Ama e faz estilhaços.

domingo, 26 de agosto de 2007

Amansável?

Pois o homem era sempre um fim de tarde, uma saudade. "Eu te amanso, cadelinha." - e ela se lembrava sem pudor desses sussurros apertados dele, nem ruborizava de lembranças. Ele sussurrava, apertava, sussurrava, apertava, a chuva era a mesma lá fora e ela, Estela, em meio a apertos e sussurros experimentava a pressa sem jeito mas deliciosa, amava sem saber ao certo como dividir seu amor: como é que divide um amor em dois (parte pra mim, parte pra você...)? Amansava Estela, Estela amansava: mas não era mansidão, era desejo. O amor era o primeiro, a idade nem era tão pouca: Estela começou tarde, dizia, nem mais tão adolescente era, também não era crescida. A chuva era a mesma lá fora e ele se virou de lado, a respiração viva e ele semi-morto. Estela percebeu, então, sem muito medo e quase sem notar a tão nova descoberta: sempre haveria de pensar, sonhar em segredo, guardar amargos os ciúmes e doces as brincadeiras. Não viria tão cedo - talvez jamais chegasse - a companhia: de fato, a companhia. Viriam, sim, os corpos, as palavras, as saudades. As respirações. Cada nudez a deixaria sempre um pouco tonta. E, ao final, de tudo: a paz. O descanso. De virar de lado na solidão eterna. Mas um dia, sentiria mãos mais quentes, sabia: "Não te amansarei jamais, meu bem." - diria o outro, o novo, pálido de ciúme guardado e de amor demais. Certo de ser o homem de Estela, tão dela. Até amanhã, ou depois.
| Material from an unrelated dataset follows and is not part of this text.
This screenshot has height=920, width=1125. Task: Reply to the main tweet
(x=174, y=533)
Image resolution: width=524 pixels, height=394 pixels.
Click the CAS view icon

segunda-feira, 20 de agosto de 2007

Da carne

Mas também as mulheres amam corpos, e Estela é uma das primeiras a me dizer algo assim. Estela está tão longe de ser etérea que sua solidez chega a me dar medo: nenhuma criatura real pode ser tão palpável e ter coxas tão vivas. Mas Estela é morena e ama um homem, agora eu sei: ela me contou que ama um homem que tem um corpo, um corpo que fragiliza suas coxas, delicia sua língua e bagunça seus cabelos, ela me contou que ama um homem que invade seus ouvidos com vozes infinitas e que é tão real quanto a madeira da mesa da sala, tão real quanto o vento e os tigres e a doçura quente do café que ela faz bem cedo. Estela porta a dor de um corpo e essa é toda a dor de ser bicho. E recebe outros tantos corpos porque sente pavor das manhãs doces, porque teme a brisa da tarde e a velhice já esperada de seu homem. Teme, acima de tudo, amar um corpo que definha - morre de medo de adorar quando tudo no mundo começar a repousar. Estela teme que o coração sossegue e que o trabalho de seu ventre cesse. Teme a despedida do amor, as tardes vazias. Despede-se, então, da voz corpórea de seu homem antes que ele tenha vontade de ir embora de fato. Recebe outros corpos em seu corpo. E me conta assim, sólida e risonha. Estela me faz uma inveja. Ou uma ternura.